New rules for continued payment of remuneration in the event of illness
Employers know it well enough: No sooner has a dismissal been announced than the employee concerned falls ill. The certificate of incapacity for work submitted is sufficient to prove the illness. An application for a review of the incapacity to work via the health insurance company comes to nothing, as is usually the case, as the medical service of the health insurance companies, for capacity reasons alone, could only become active when the employment relationship had already ended.
Nevertheless, the Federal Labor Court (“Bundesarbeitsgericht” = BAG) has now further developed its case law on this issue in a way that is pleasing for employers. It is true that a properly issued certificate of incapacity for work continues to have a high evidential value. It is therefore not sufficient to simply deny the inability to work. However, if the employer can present and prove circumstances that cast serious doubt on the employee’s illness, the evidential value of the certificate of incapacity for work is shaken. The employee must then prove that he was actually ill. According to a decision of the BAG dated 13.12.2023 (Ref.: 5 AZR 137/23), this requires a substantiated presentation, e.g. which illnesses were present, which health restrictions existed and which behavioral measures or medication were prescribed by a doctor. The employee must therefore describe, at least in layman’s terms, in relation to the entire period of continued remuneration, which specific health impairments existed and what effects they had on his ability to work.
In its ruling of 13.12.2023, the BAG also further refined the grounds on which serious doubts about the existence of an illness can arise.
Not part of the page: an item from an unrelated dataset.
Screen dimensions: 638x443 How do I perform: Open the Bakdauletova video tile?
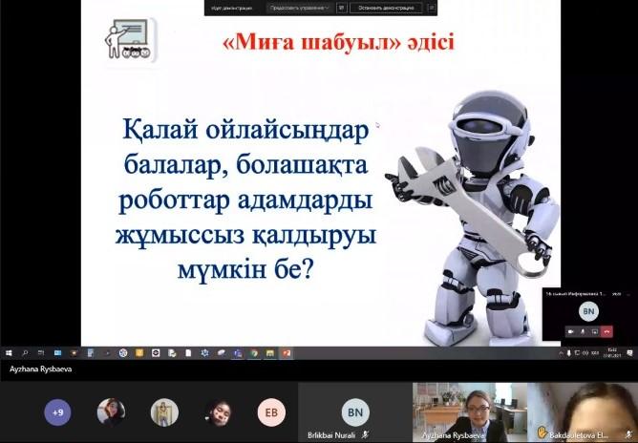tap(582, 412)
Accordingly, serious doubts exist not only in the case of an accurate certificate of incapacity for work issued on the day of the employee’s own termination of employment regarding the remaining duration of the employment relationship. Rather, there may be serious doubts about the probative value of a certificate of incapacity for work even if several certificates are submitted for the duration of the notice period. It is also not decisive whether the termination was declared by the employer or by the employee himself.
This welcome development in case law does not yet appear to be at an end. On the contrary, it should make it easier for employers to challenge the probative value of a certificate of incapacity for work in other circumstances as well, e.g. in the case of careless comments made to colleagues on the last day before an illness, early departure or packing up all personal belongings on the last day before an illness.
The times when it was usually impossible for employers to defend themselves against unjustified claims for continued remuneration are now over. This is also reflected in the case law of the courts, which consistently implements the requirements of the BAG.